L’apporto più significativo che l’estremismo va offrendo all’intera area della destra parlamentare è lo sdoganamento di una serie di temi e questioni. Sdoganare, in questo caso, implica il rendere appetibili e politicamente premianti parole d’ordine che riguardano le politiche dell’immigrazione, il rifiuto delle unioni di fatto, l’ossessivo rimando ai discorsi sulla sovranità e sull’identità nazionale, l’etnicismo come modalità di costruzione, contrattazione e rigenerazione dei rapporti sociali.
Gli anelli di congiunzione tra discorso politico e temi di ordine sociale sono ottenuti attraverso i costanti richiami alla necessità di evitare l’incrocio tra culture diverse, alla visione dell’Europa come una sorta di entità comunitaria tra popoli distinti ma accomunati dalla cristianità, al rifiuto totale dell’immigrazione in quanto minaccia identitaria. Omofobia, euroscetticismo, come, più in generale, diniego della democrazia e del pluralismo, sono parti di un più generale discorso sulla necessità di rimoralizzare l’Occidente, altrimenti sottoposto alla decadenza inflittagli dall’innaturalità degli organismi elettivi e rappresentativi. In tale veste, la tematizzazione peculiare alla destra estrema è quella che identifica la necessità di selezionare un’“aristocrazia dello spirito”, composta da coscienze militanti, che dovrebbe guidare i popoli “etnicamente superiori” a una sorta di radicale trasformazione del proprio spazio politico e sociale, eliminando tutto quanto viene rappresentato come parte di un “complotto”, voluto da “poteri forti», il cui obiettivo sarebbe l’assoggettamento delle collettività ai propri voleri.

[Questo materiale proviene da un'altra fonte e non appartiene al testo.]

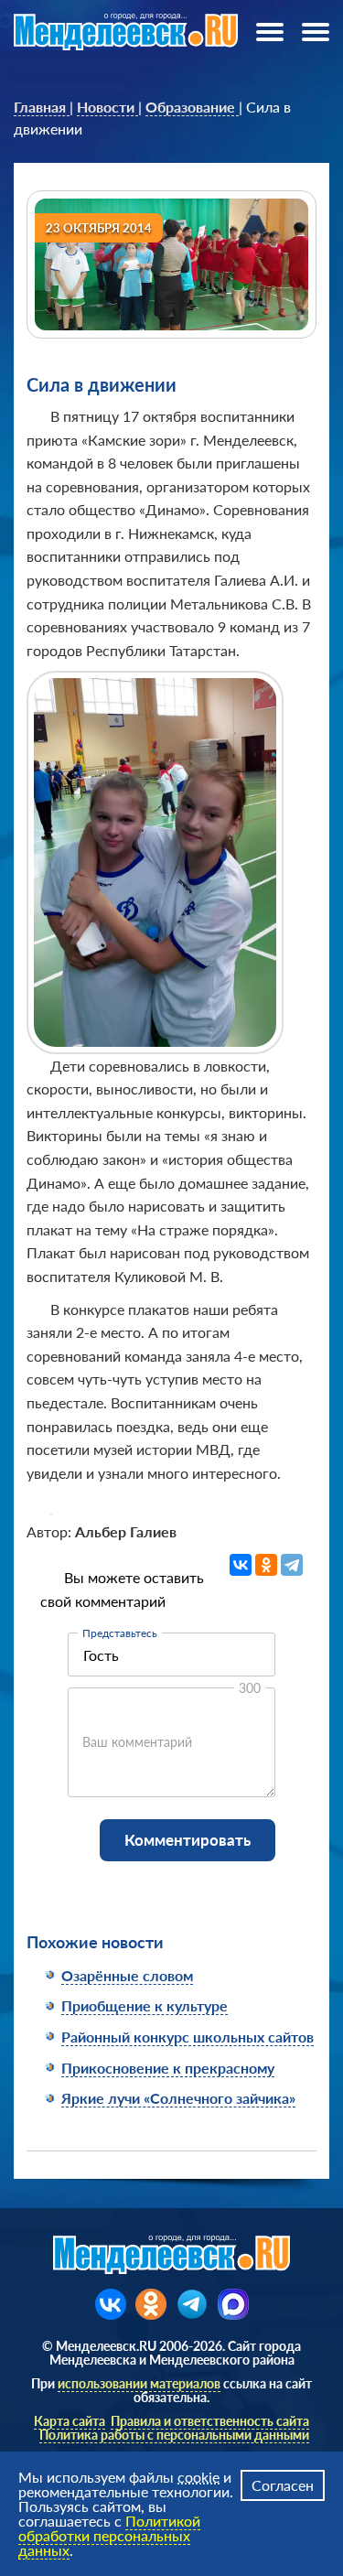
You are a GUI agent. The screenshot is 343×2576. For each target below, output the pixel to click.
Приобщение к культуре (144, 2005)
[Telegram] (292, 1565)
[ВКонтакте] (241, 1565)
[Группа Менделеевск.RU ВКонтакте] (110, 2304)
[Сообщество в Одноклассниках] (150, 2304)
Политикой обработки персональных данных (109, 2535)
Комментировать (187, 1839)
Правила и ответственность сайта (210, 2421)
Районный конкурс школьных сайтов (187, 2036)
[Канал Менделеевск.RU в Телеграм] (192, 2304)
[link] (42, 107)
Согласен (283, 2485)
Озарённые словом (127, 1975)
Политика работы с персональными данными (174, 2434)
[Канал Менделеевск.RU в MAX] (233, 2304)
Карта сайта (69, 2421)
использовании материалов (139, 2383)
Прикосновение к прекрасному (167, 2067)
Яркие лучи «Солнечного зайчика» (178, 2098)
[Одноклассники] (266, 1565)
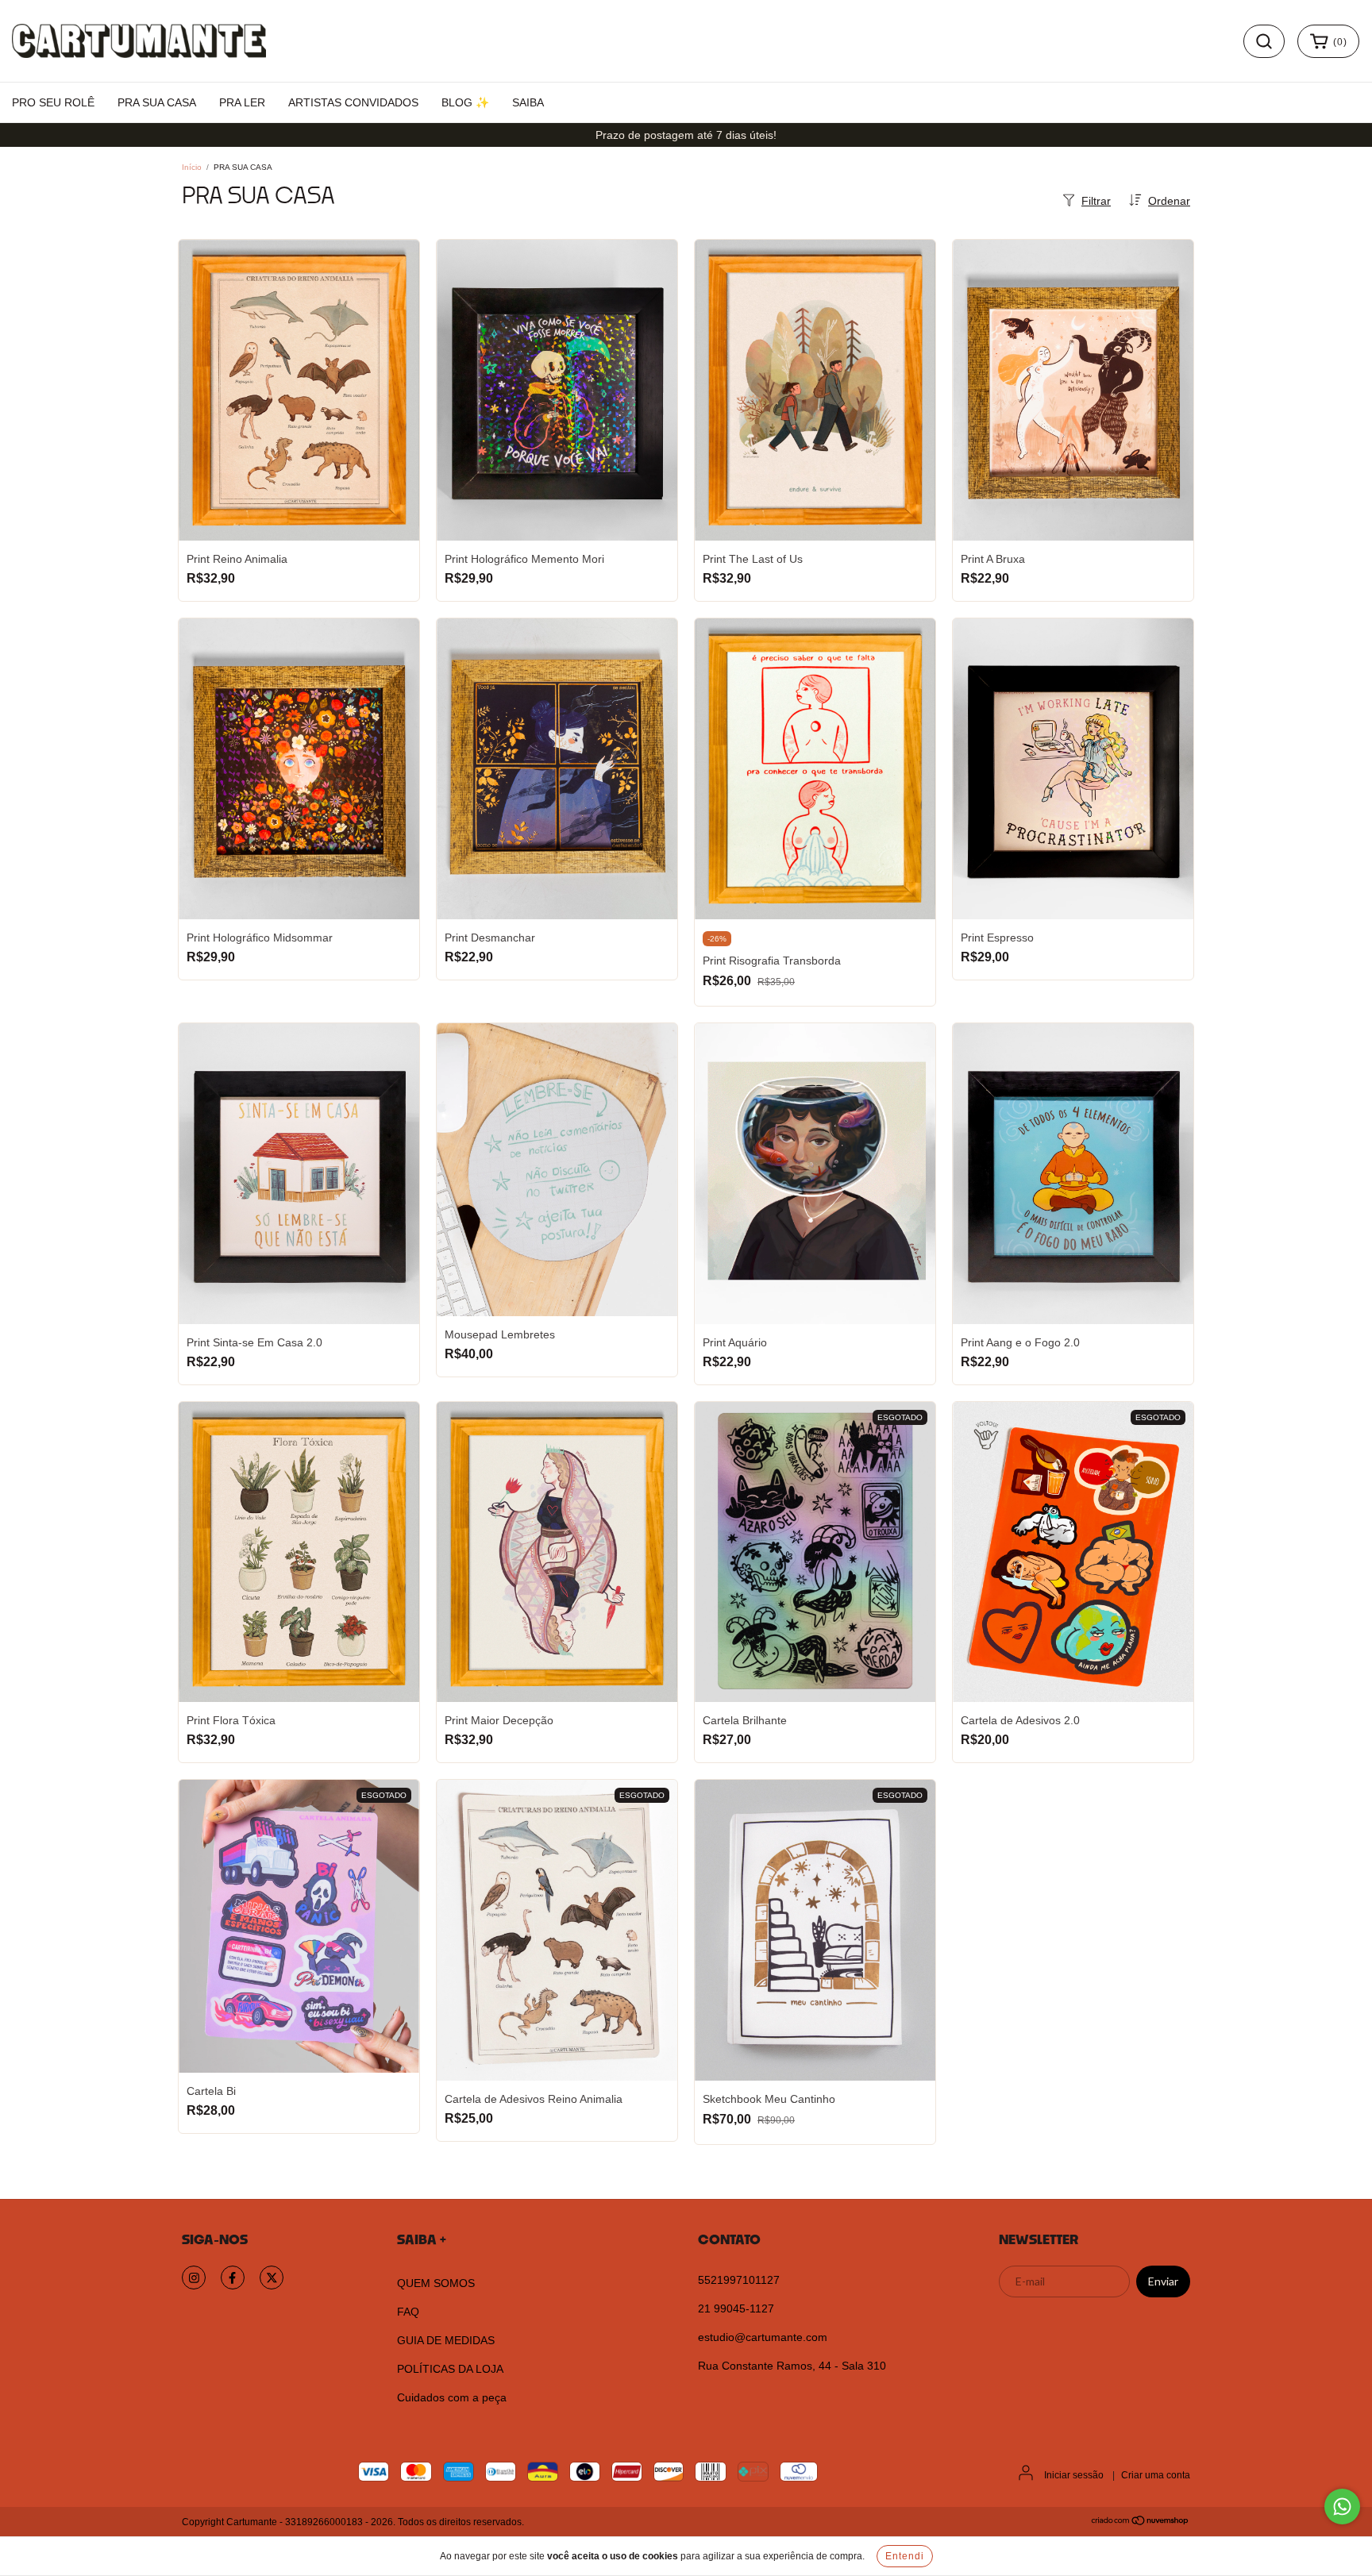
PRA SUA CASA (157, 102)
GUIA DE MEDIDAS (446, 2340)
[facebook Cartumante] (233, 2277)
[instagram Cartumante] (194, 2277)
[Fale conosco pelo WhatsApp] (1342, 2506)
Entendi (904, 2556)
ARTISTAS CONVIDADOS (353, 102)
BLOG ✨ (465, 102)
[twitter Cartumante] (271, 2277)
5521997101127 (739, 2280)
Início (192, 167)
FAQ (408, 2311)
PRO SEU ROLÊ (53, 102)
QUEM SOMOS (436, 2283)
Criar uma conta (1155, 2475)
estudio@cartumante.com (762, 2337)
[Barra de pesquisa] (1264, 41)
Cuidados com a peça (452, 2397)
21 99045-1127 (736, 2308)
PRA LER (242, 102)
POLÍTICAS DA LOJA (450, 2368)
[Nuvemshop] (1140, 2522)
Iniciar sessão (1074, 2475)
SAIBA (528, 102)
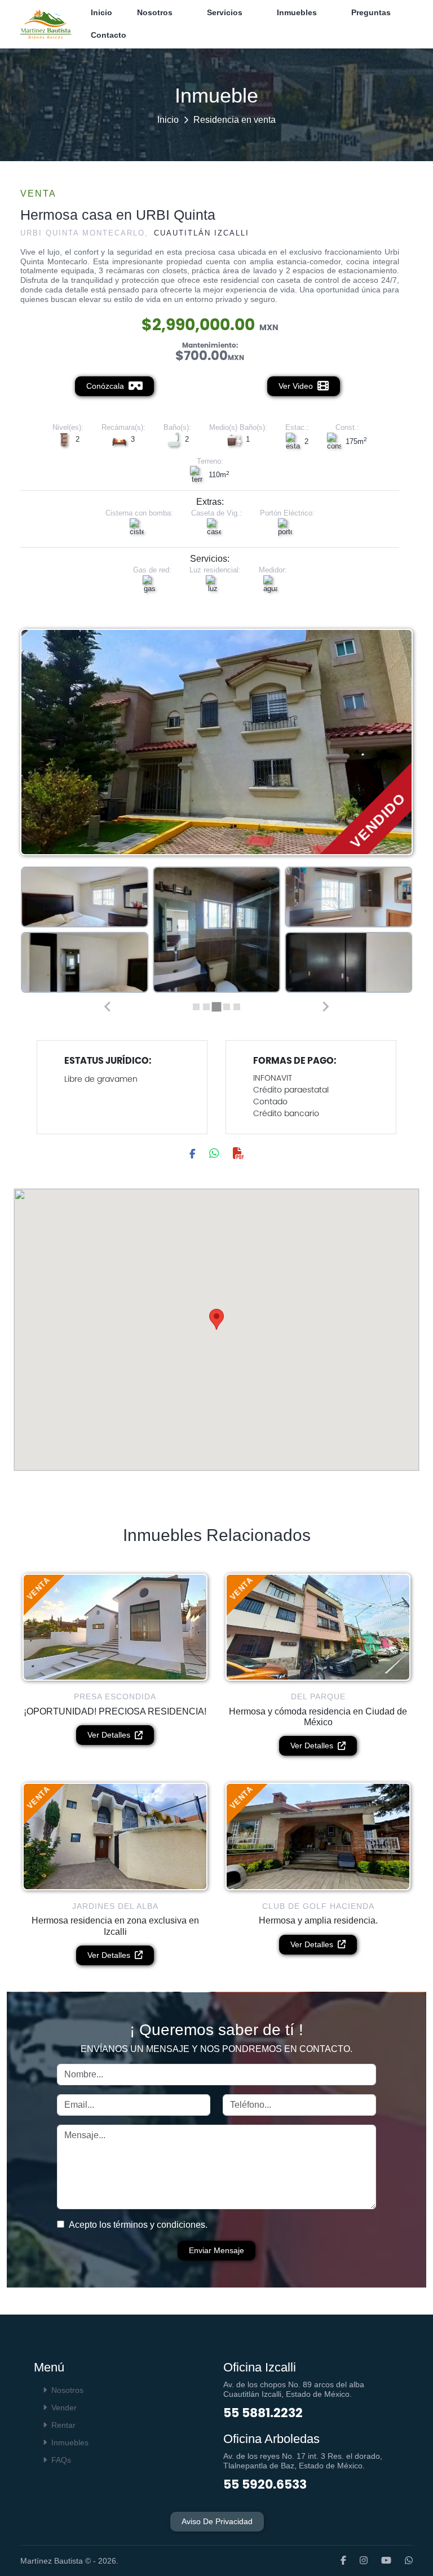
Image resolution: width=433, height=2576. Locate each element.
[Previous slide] (108, 1007)
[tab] (196, 1006)
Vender (64, 2407)
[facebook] (337, 2561)
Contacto (108, 34)
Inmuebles (297, 12)
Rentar (63, 2425)
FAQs (61, 2459)
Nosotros (155, 12)
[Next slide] (325, 1007)
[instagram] (358, 2561)
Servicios (224, 12)
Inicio (101, 12)
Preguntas (371, 12)
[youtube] (380, 2561)
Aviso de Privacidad (217, 2521)
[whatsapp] (403, 2561)
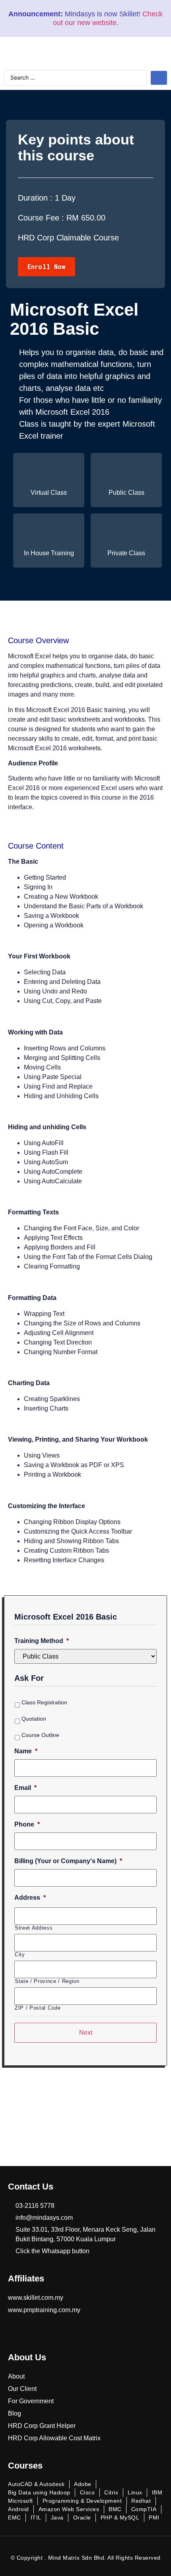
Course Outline (40, 1735)
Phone (27, 1824)
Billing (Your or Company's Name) (68, 1861)
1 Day (65, 197)
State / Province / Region (47, 1981)
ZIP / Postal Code (37, 2007)
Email (25, 1787)
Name (25, 1751)
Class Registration (44, 1702)
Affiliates (26, 2278)
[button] (46, 266)
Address (30, 1897)
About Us (27, 2357)
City (20, 1954)
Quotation (33, 1718)
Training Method (41, 1640)
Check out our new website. (108, 18)
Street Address (33, 1927)
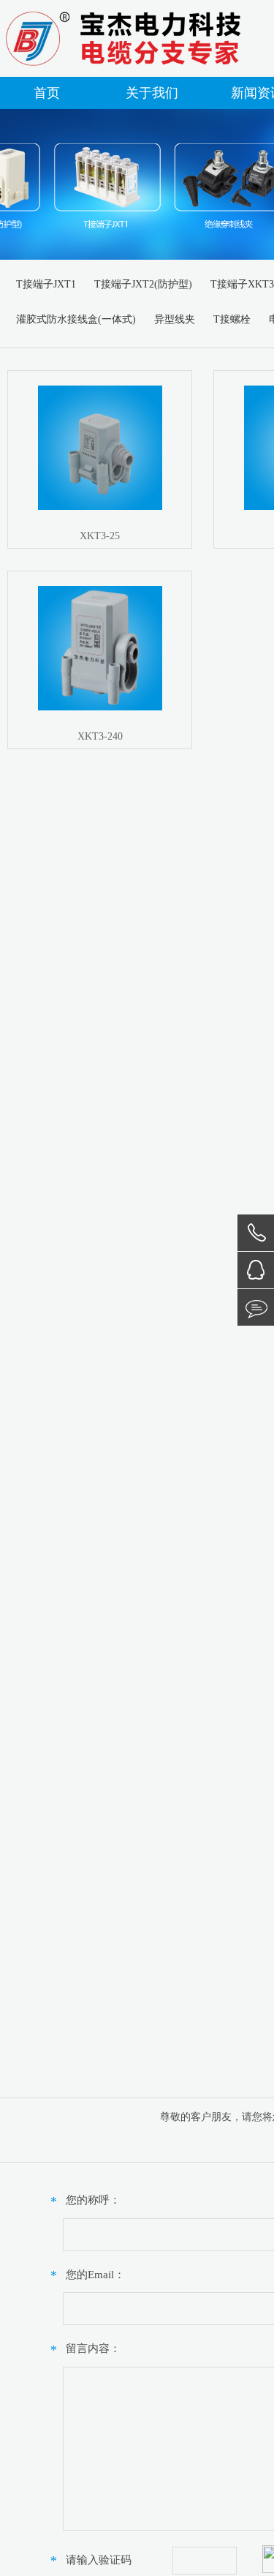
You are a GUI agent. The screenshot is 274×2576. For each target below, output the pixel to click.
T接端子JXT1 (46, 284)
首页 (47, 93)
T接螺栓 (232, 319)
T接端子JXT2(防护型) (143, 284)
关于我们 (152, 93)
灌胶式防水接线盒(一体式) (76, 319)
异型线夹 (174, 319)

L’ingrediente complottista, che negli Stati Uniti ha dato corpo a un fenomeno come Qanon, molto diffuso sul web, al pari dell’assalto a Capitol Hill, insieme alla teorizzazione sulla “grande sostituzione” (ovvero della presunta volontà da parte delle élite tecnocratiche di sostituire all’uomo bianco le popolazioni africane e asiatiche), sono due cornici fondamentali nell’identificare le modalità attraverso le quali l’intera area del radicalismo di destra sta ridefinendo non solo il proprio perimetro ideologico ma anche le sue stesse ragioni d’esistenza. Posto che in Italia il piccolo e rissoso universo di partitini ipernazionalisti e anticostituzionali che erano nati dopo la trasformazione del Movimento sociale italiano in Alleanza nazionale (tra di essi il Movimento sociale fiamma tricolore, il Movimento idea sociale, il Movimento Italia sociale e lo stesso redivivo Movimento sociale italiano-Destra nazionale), è pressoché scomparso: la vecchia radice missina è stata recuperata da Fratelli d’Italia.
La grande frattura che attraversa le nostre società, tra quella parte della popolazione che gode delle garanzie offerte dal lavoro regolare, e quindi da un sistema di tutele collettive, e, chi, invece, ne è effettivamente escluso o se ne sente comunque tale, vivendo gli effetti di una retrocessione sociale e di status, porta l’azione dei neofascisti a cercare di raccogliere questi ultimi, come già era accaduto dopo la fine della Prima guerra mondiale, assumendo le false vesti di rappresentante del disagio dei tanti. In un tale quadro, sovranismo, populismo, identitarismo e altri fenomeni politici, tra di loro anche molto diversi, quindi non sempre riconducibili a un’unica radice, condividono tuttavia una comune matrice tendenzialmente anticostituzionale, che cerca di avvantaggiarsi della situazione corrente.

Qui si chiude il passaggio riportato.